JOHN DARKHORSE: You recently signed Tommy Castro to Delta Groove. He's going to be here also at the Greater Ozarks Blues Festival. Can we get some insight on what's going to be happening, some of the players who are going to be with him?
RANDY CHORTKOFF: I don't really know--I know he's had the same band for a long time, and they're extremely tight. We played on a show with them this summer at the biggest blues festival in Holland, and Tommy just smoldered! It was a thrill for me, just being a blues fan--you know, I'm flying by the seat of my pants with this record label--but I was always a big fan of Tommy's, and he called me and said, "Hey, I just like what you're doing with the label, and I'd love to be on it." So you can always expect a thrilling show from Tommy Castro.
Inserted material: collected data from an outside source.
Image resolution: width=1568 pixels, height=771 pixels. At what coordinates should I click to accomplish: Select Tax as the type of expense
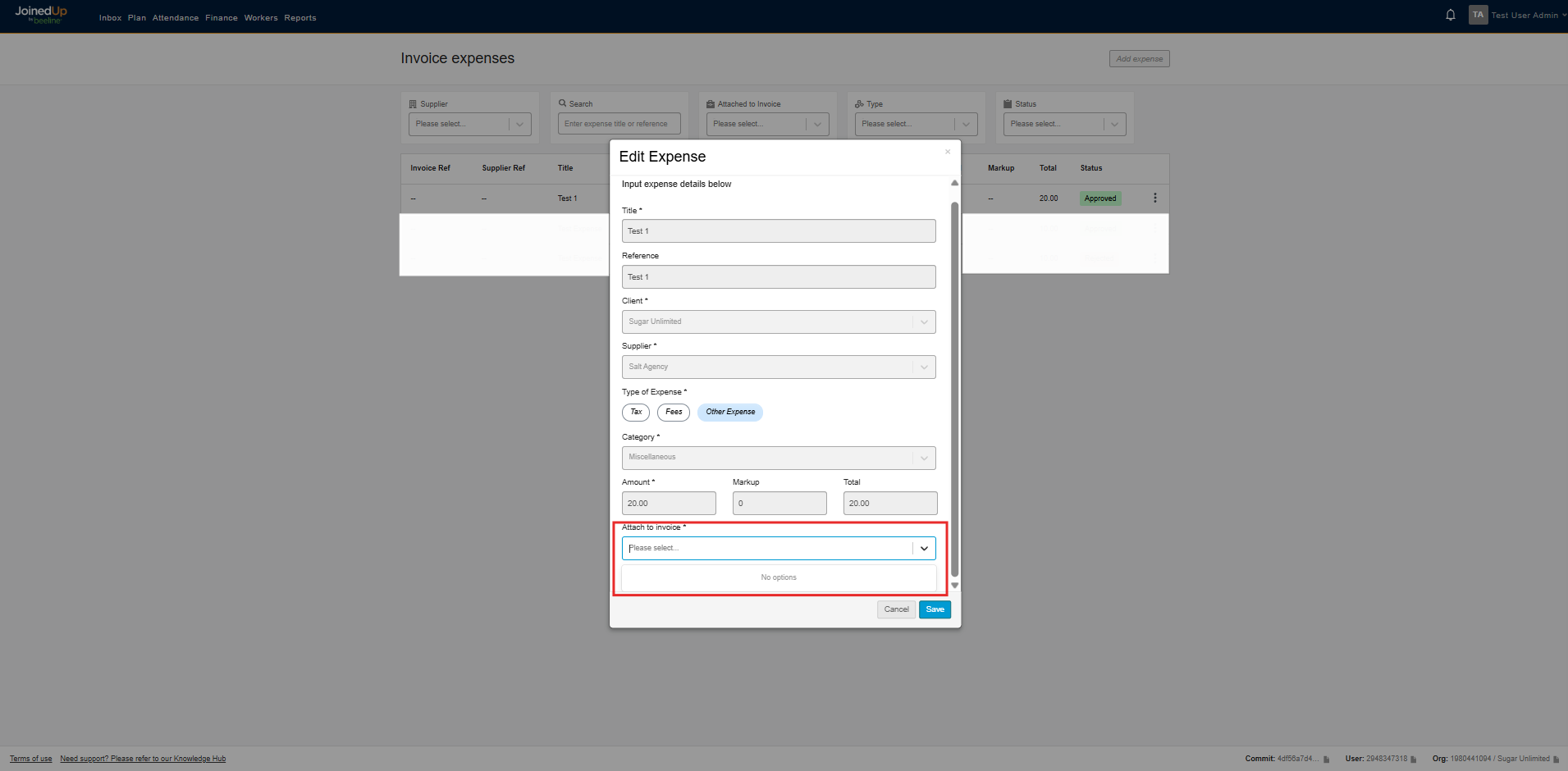[x=636, y=412]
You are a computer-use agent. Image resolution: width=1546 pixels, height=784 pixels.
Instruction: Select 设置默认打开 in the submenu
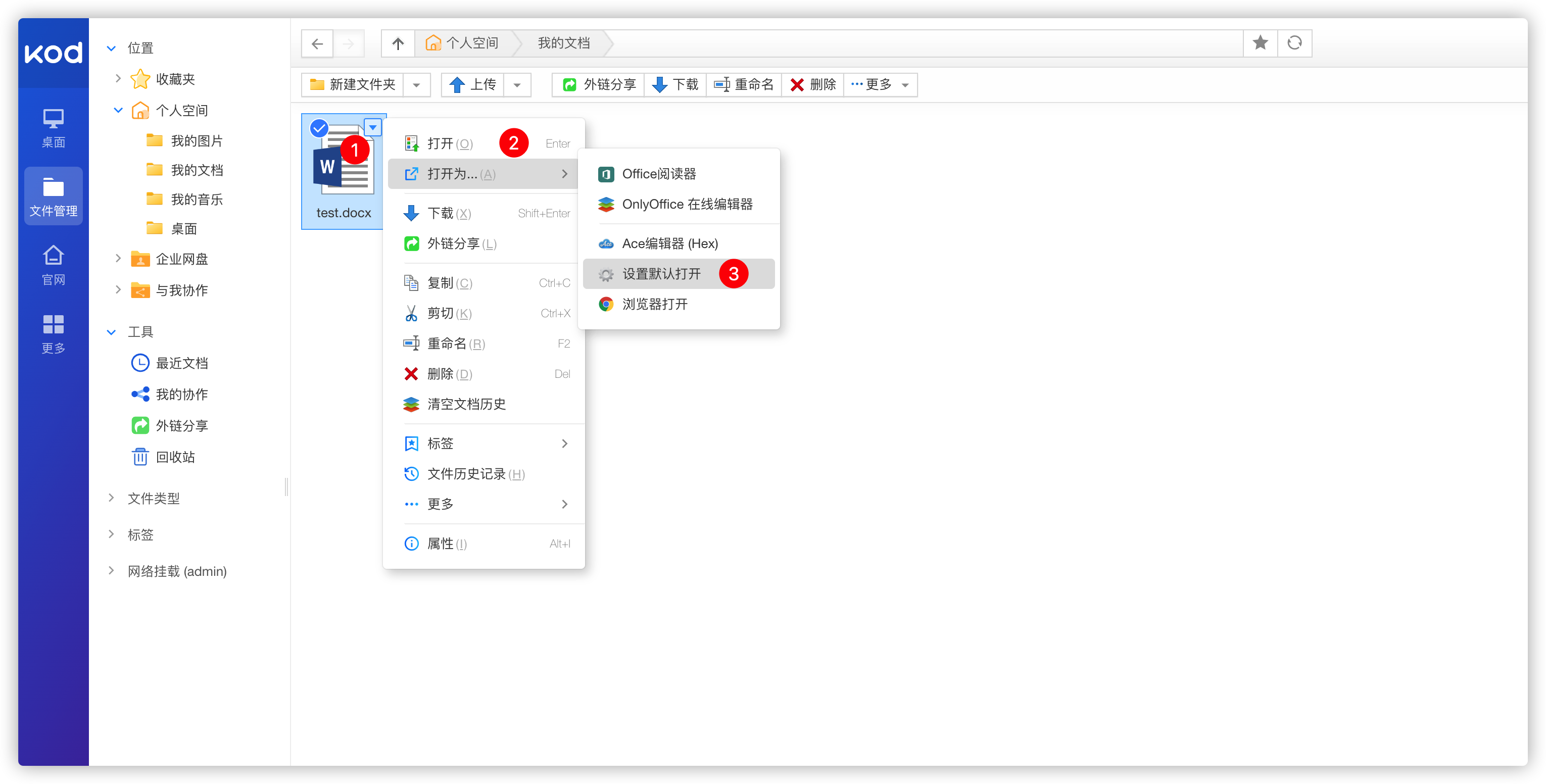pos(661,274)
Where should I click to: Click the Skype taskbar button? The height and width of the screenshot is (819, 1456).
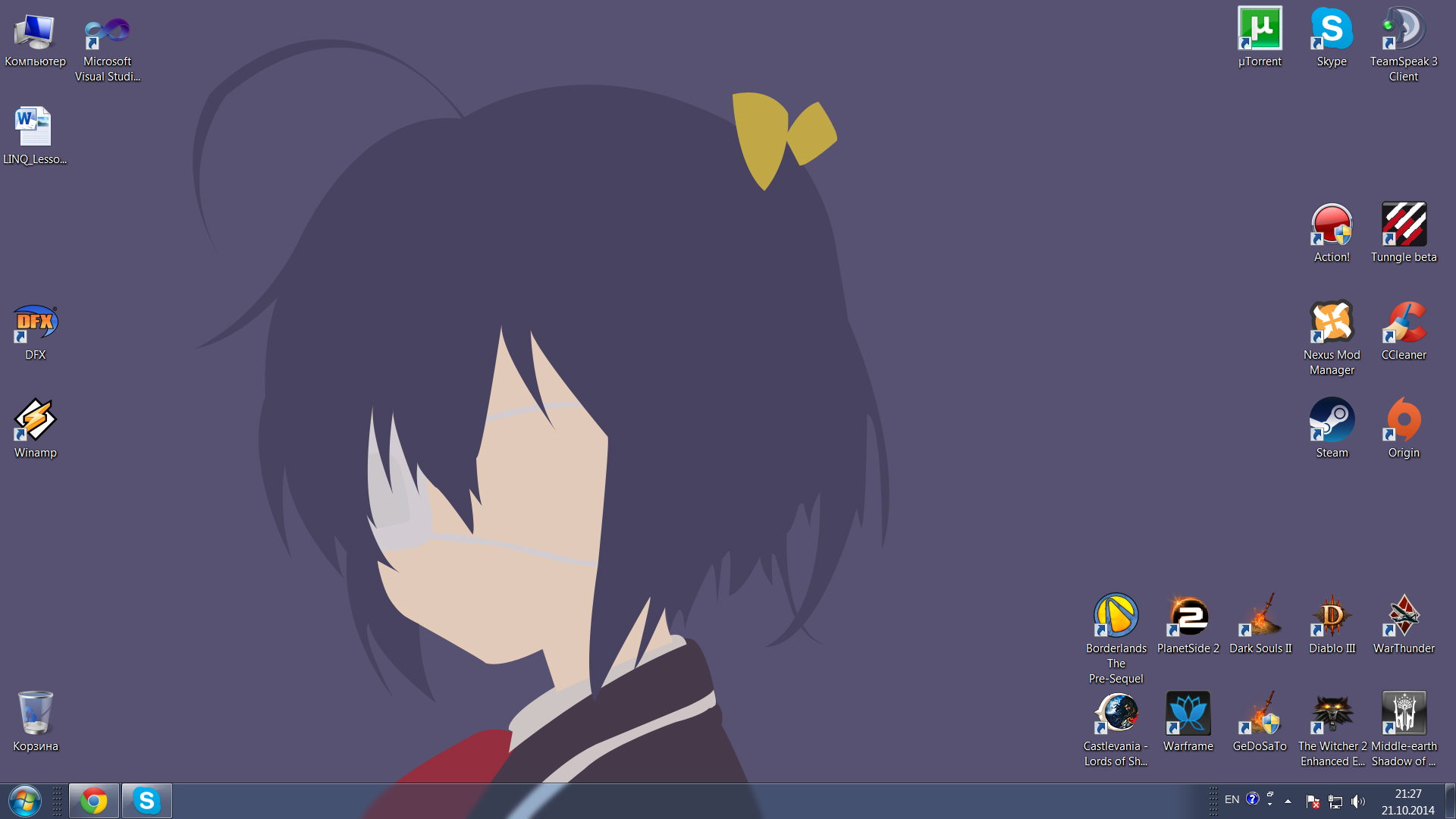point(147,801)
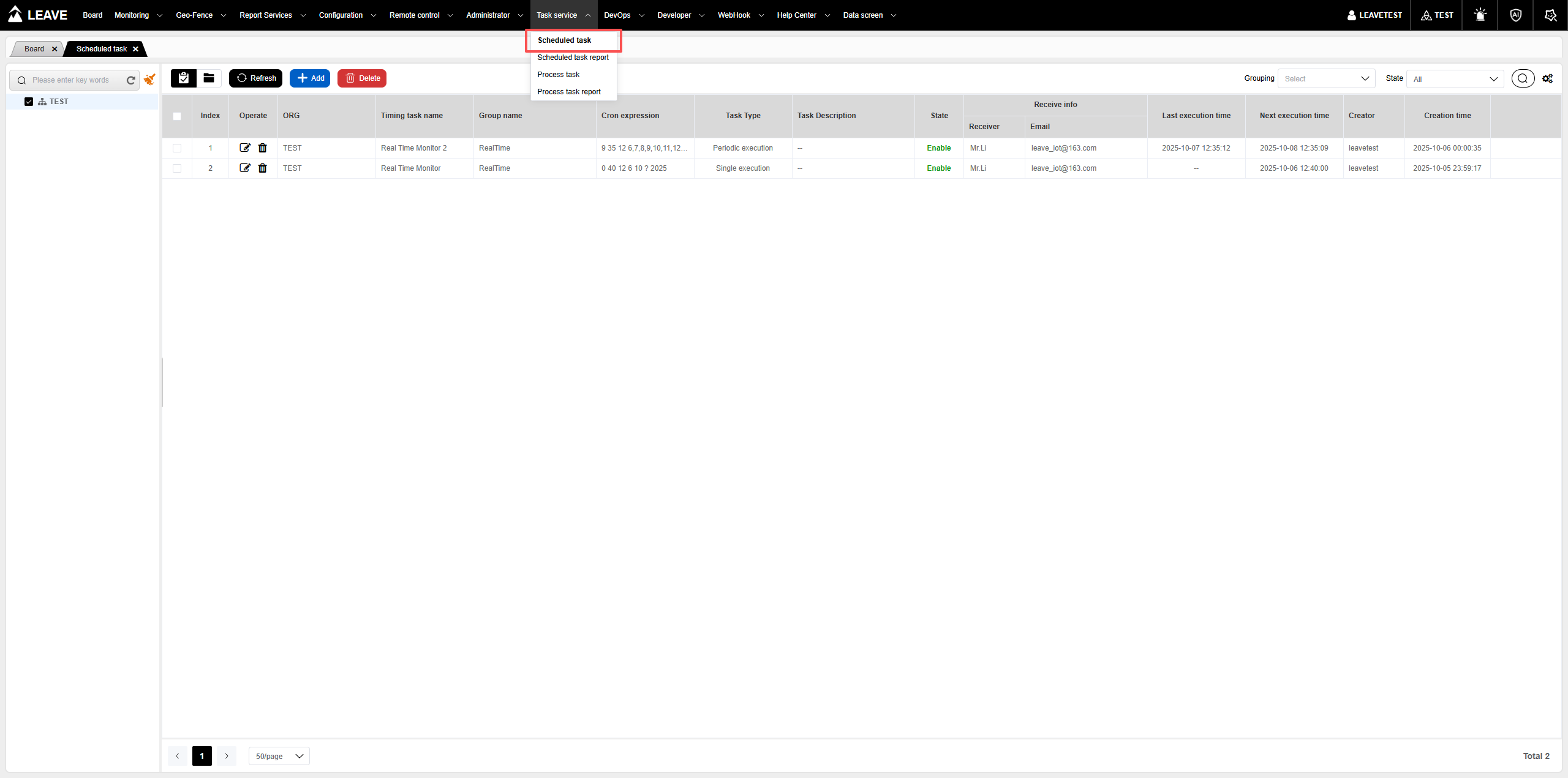Viewport: 1568px width, 778px height.
Task: Open the 50/page size dropdown
Action: (x=279, y=756)
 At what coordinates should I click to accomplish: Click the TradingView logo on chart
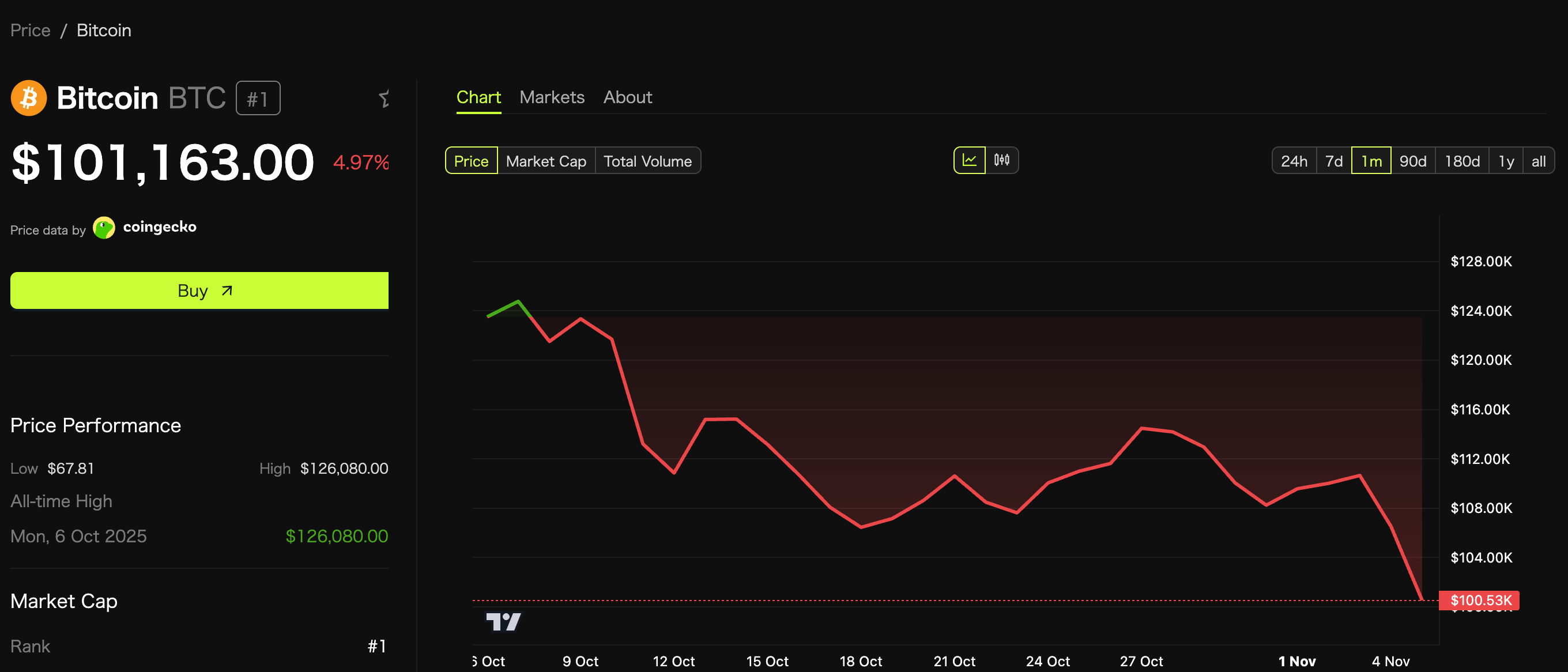coord(503,621)
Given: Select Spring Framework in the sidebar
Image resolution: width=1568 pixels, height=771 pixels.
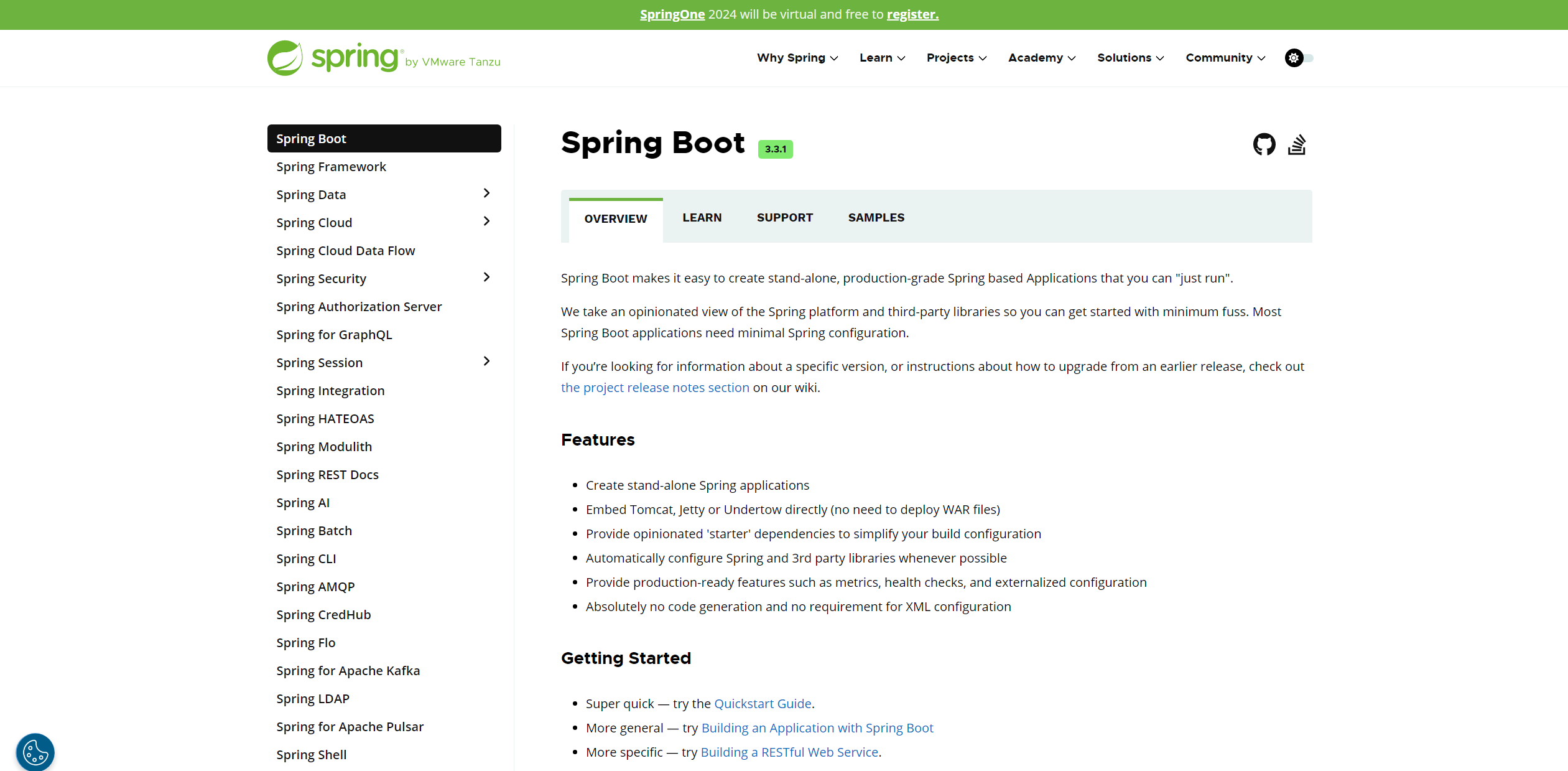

JOHN DARKHORSE: So this festival's going to be almost like a family reunion for you--Tommy Castro, Deanna Bogart....
RANDY CHORTKOFF: Are we all on the same day, do you know? Sometimes that works out really well. Sometimes I get sad because I miss those shows because we fly in at different times. We just did a show in Wheeling, West Virginia that was amazing. The Mannish Boys were the headliner; Ana Popovic was on just prior to that, and John Black, our newest artist, did an acoustic set earlier in the day. And the finale that night was Ana, the Mannish Boys with everybody, Kirk Fletcher, Kid Ramos, and John Black. And who knows? Maybe that'll happen in the Ozarks as well--maybe we'll have an opportunity to get everybody up there at the same time. Those things happen spontaneously if they're meant to happen, and people talk about them for many years afterwards. So we'll see.